Tasks to complete |
[A] Answer these from the Lynch profile:
(i) Where did Lynch earn her acting MFA?
(ii) What role did she play in Julie & Julia?
(iii) Which three Christopher Guest movies does the profile list her as appearing in?
[B] Using the Lynch profile, explain in one to three sentences why Lynch was cast as Dorothy in Julie & Julia.
[C] Carry on the Lynch profile from its final sentence.

Throughout her career, Lynch’s affect has at times created casting dilemmas. Fresh out of an acting MFA at Cornell University, she got a part-time gig she adored at an early home shopping show called America’s Shopping Place, but the producers would never offer her a full-time job, because “no matter how good I was at improvising my enthusiasm for jewelry and housewares, I was not feminine and adorable enough.” Then in her first big movie—she played a forensic scientist in Harrison Ford’s movie version of The Fugitive—there was a fuss over wardrobe. Lynch was cast in a role originally written for a man, but the wardrobe person didn’t want to put her in the leather jacket the character had been assigned in the original script, because she was afraid it would read as lesbian on Lynch. (She later got another one of the few nonmanic parts in her career, as Julia Child’s sister Dorothy in Julie & Julia, because of her height. Writer/director Nora Ephron told her, “You’re the tallest actress I know”—essential since the real Child sisters were both over 6 feet tall.) 

But at this point, Lynch has figured out a way to leverage her air of authority to ideal comic effect. As is appropriate for someone who made her mark in Christopher Guest movies (she had roles in Best in Show, A Mighty Wind, and For Your Consideration), even when everyone around her has their weird level set to 11, hers always seems to be at 12. And even this weirdness is shot through with a unique purposefulness. Compared with the many quirky female characters defined by traits like “adorkability,” Lynch offers something far more potent and strange. Her quirkiness is never hapless or goofy; she always seems resolutely in control.

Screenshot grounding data
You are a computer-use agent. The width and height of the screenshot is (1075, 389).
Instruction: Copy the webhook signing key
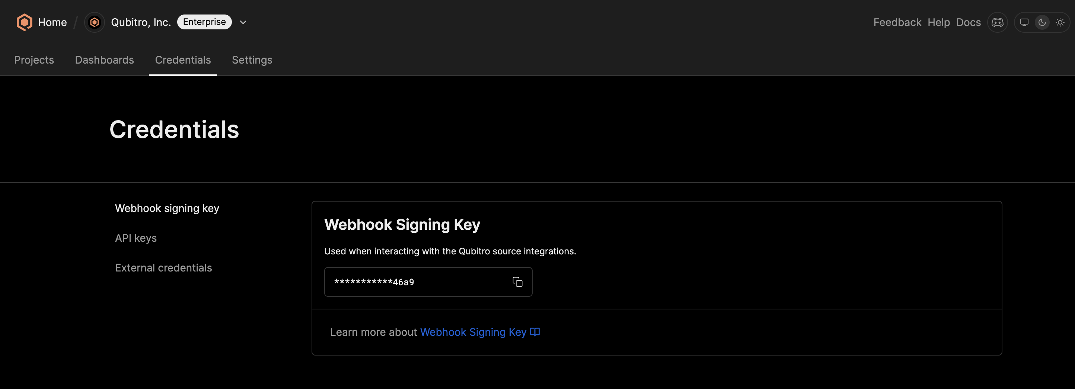tap(517, 282)
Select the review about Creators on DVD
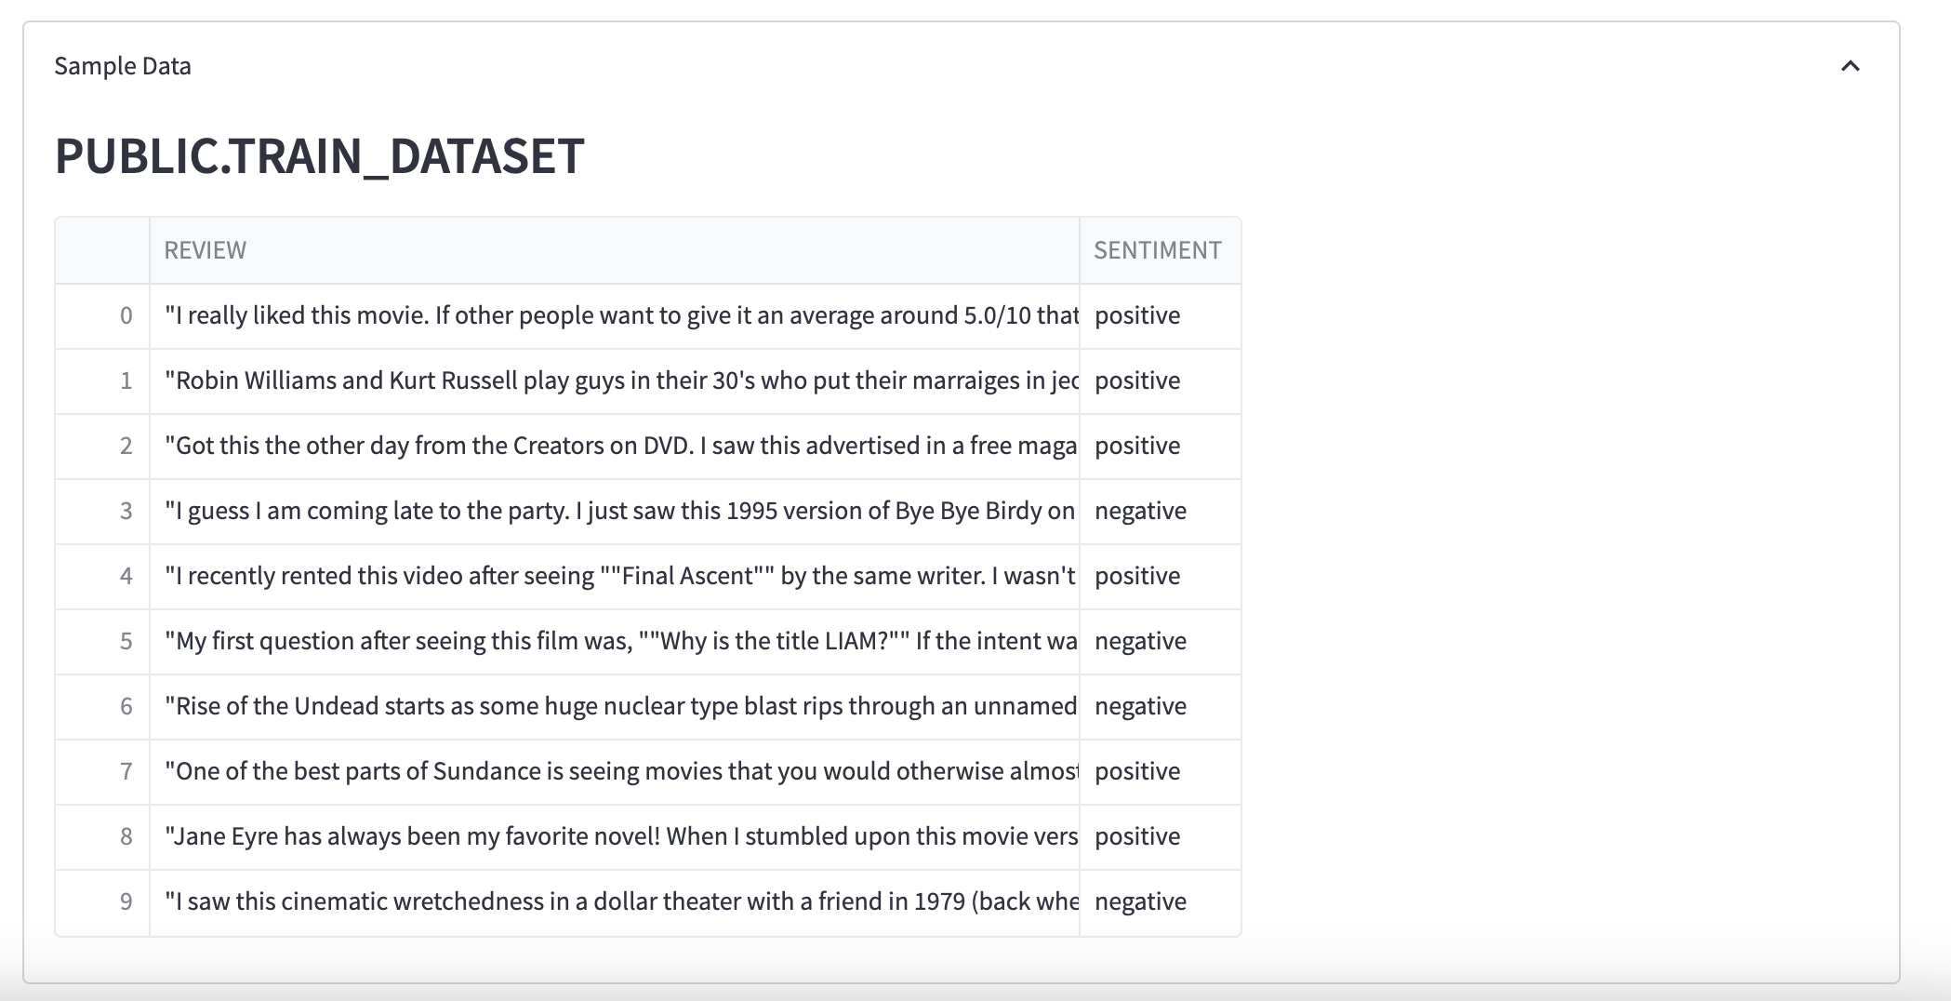This screenshot has width=1951, height=1001. pyautogui.click(x=614, y=446)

Your written answers |
[A]
(i) Cornell University
(ii) Julia Child's sister Dorothy
(iii) Best in Show, A Mighty Wind, and For Your Consideration

[B] She got the part because of her height. Nora Ephron told her she was the tallest actress she knew, which mattered because the real Child sisters were both over 6 feet tall.

[C]
For whatever reason, Middle America loves lesbians—at least when they’re on television, that is, chatting (or playing games) with celebrities, hosting awards shows, or interacting with normals on Twitter. (Lynch has 1.93 million followers.) Ellen DeGeneres may be similarly ultra-confident and deadpan, but Lynch’s persona has long had considerably sharper edges. And for a human female whose measurements are as close to Barbie’s as it’s possible to imagine, tall, skinny, blond, Lynch carries herself with a surprising awkwardness.

So even while playing cartoonishly loathsome villains, she conveys an air of vulnerability—she might earn her living by insulting people on television, but her klutziness makes her come across as a truth-teller rather than as simply mean. In this regard, she’s the 21st-century equivalent of 5-foot-10 Bea Arthur, another actress who was often called upon to burst the bubbles of deserving targets with her sharp tongue. It’s safe to laugh when Sue Sylvester makes fun of Mr. Schuester’s “butt chin,” because viewers know that Jane Lynch would never mock their own dimples.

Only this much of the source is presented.